March – National Nutrition Month

We know that in order to have proper nutrition, we need to eat a well balanced diet.  If you don’t give your body the nutrients it needs, your health as well as your mouth, may suffer. The first step in the digestion process begins with your mouth, teeth and gums.  Properly chewing your food goes a long way in making sure you get what you need.  A poor diet can lead to tooth decay and gum disease.  High carbs and sugary foods contribute to the production of plaque which will cause cavities.

Here are a few useful tips courtesy of MouthHealthy.org, the ADA’s consumer website:

  • Follow the recommended nutritional guidelines. Your individual nutrition and calorie needs depend on your age, gender, level of physical activity and other health factors. However, according to the U.S. Department of Agriculture, a balanced and healthy diet should include fruits and vegetables; grains, especially whole grains such as oatmeal, brown rice and whole wheat bread; low-fat or fat-free dairy foods; and lean protein choices.
  • Stay away from foods that harm your dental health. Empty calorie foods such as candy, sweets and snack foods are a cause for dental concern, not only because they offer no nutritional value, but because the amount and type of sugar that they contain can adhere to teeth. The bacteria in your mouth feed off these sugars, releasing acids, which can lead to tooth decay. In addition, sugar-containing drinks — soda, lemonade, juice and sweetened coffee or tea — are particularly harmful because sipping them causes a constant sugar bath over teeth, which promotes tooth decay.
  • Eat foods that benefit dental health. Cheese, milk, plain yogurt, calcium-fortified tofu, leafy greens and almonds are foods that may benefit tooth health thanks to their high amounts of calcium and other nutrients they provide. Protein-rich foods like meat, poultry, fish, milk and eggs are good sources of phosphorus, which along with calcium, plays a critical role in dental health by protecting and rebuilding tooth enamel. In addition, fruits and vegetables are high in water and fiber, which balance the sugars they contain and help to clean the teeth.
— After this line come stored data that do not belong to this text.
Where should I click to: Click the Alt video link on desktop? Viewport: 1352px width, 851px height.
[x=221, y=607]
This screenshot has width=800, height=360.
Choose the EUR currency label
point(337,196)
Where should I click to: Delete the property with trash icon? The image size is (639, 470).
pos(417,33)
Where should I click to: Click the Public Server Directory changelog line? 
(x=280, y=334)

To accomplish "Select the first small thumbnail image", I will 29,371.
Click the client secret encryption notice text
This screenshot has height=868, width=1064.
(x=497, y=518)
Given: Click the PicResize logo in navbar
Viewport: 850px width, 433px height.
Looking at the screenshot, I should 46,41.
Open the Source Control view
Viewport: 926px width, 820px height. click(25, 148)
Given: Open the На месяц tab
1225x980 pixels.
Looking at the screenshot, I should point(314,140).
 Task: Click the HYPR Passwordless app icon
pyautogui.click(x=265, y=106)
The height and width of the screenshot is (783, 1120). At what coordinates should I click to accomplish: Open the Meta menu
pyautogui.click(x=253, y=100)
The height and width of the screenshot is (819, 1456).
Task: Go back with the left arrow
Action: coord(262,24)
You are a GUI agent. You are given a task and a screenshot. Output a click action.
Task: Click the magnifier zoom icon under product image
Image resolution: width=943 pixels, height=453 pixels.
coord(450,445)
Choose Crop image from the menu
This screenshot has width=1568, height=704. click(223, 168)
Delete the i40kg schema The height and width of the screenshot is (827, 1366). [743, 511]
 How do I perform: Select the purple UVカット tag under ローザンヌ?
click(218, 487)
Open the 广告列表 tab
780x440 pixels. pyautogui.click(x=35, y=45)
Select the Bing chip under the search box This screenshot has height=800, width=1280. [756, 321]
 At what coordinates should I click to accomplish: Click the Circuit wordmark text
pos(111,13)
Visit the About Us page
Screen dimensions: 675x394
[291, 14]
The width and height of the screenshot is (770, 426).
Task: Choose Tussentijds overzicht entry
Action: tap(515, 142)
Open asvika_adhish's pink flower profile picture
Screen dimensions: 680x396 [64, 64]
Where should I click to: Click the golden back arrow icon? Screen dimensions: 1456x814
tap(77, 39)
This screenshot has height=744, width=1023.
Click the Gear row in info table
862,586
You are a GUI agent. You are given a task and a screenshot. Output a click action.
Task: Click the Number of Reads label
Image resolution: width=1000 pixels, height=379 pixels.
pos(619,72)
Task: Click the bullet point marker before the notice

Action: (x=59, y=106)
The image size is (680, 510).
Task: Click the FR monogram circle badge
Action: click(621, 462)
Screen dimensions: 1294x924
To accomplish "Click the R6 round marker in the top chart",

If you have any questions concerning your dental health and the part good nutrition plays, give us a call at Brogdon Dental 423-870-5698. We welcome the opportunity to discuss your dental needs.

Preventing Oral Cancer

There are many ways to help prevent developing oral cancer.  Some of the things you can do is practicing good oral hygiene to prevent tooth decay and gum disease, brushing regularly with fluoride toothpaste, flossing and limiting the amount of sweets you eat. Also you might consider regulating your consumption of alcohol, smoking and chewing tobacco and limiting your exposure to the sun. Visit your dentist every six months for a cleaning and check up will help in prevention.

You might want to consider increasing your intake of folic acid. According to the American Dental Association, women especially that consume folate, which is a water-soluble B vitamin, may protect themselves from developing oral cancer. Some of the food that are rich in folate and B vitamins are leafy green vegetable, beans and peas, and citrus fruits and juices. There are many foods that contain folic acid which is a synthetic form of folate. These include grains, breads, flours, corn meals, cereals, rice, and pasta to name a few.

So besides using good dental hygiene, consider improving your diet. Call us at Brogdon Dental to schedule your next cleaning and oral check up.

Take your vitamins…

How many times did you hear your mother say, “Did you take your vitamins?”  I know as a kid my Mom would say this to me every morning before school as she would dole out our Flintstone vitamins. But seriously, vitamins do play a major role in our health, but did you know that certain vitamins can help with your dental health?  Doctors have found that Calcium and Vitamin D not only help your bones but can help strengthen your teeth as well.

According to WebMD… “If you’re supplementing your diet with calcium and vitamin D to prevent bone loss, you may be more likely to hang onto your pearly whites, according to a report from the American Society for Bone and Mineral Research in Toronto.”

To explore the role of supplementation on tooth retention, the researchers followed more than 140 older adults for five years. Participants took either a placebo or 500 mg of calcium plus 700 units of vitamin D daily for three years. Both during and after the trial, their teeth were examined periodically.

For those who took supplements, the likelihood of losing one or more teeth was 40% less, even two years later. Tooth loss was also linked to the number of cavities, frequency of flossing, and use of thiazide diuretics, a type of medication that helps lower blood pressure.

Adding vitamins like calcium and vitamin D to your morning regime can not only help you feel better and have stronger bones, but can help save your teeth.

Be sure not to overdo though. The recommended upper limits are 2,500 mg a day for calcium and 1,000 units a day for vitamin D. Any more than that could be toxic. Be sure to check with your doctor if you take more than the recommended amount.

And don’t forget to brush and floss daily as well. Your Mom would be proud!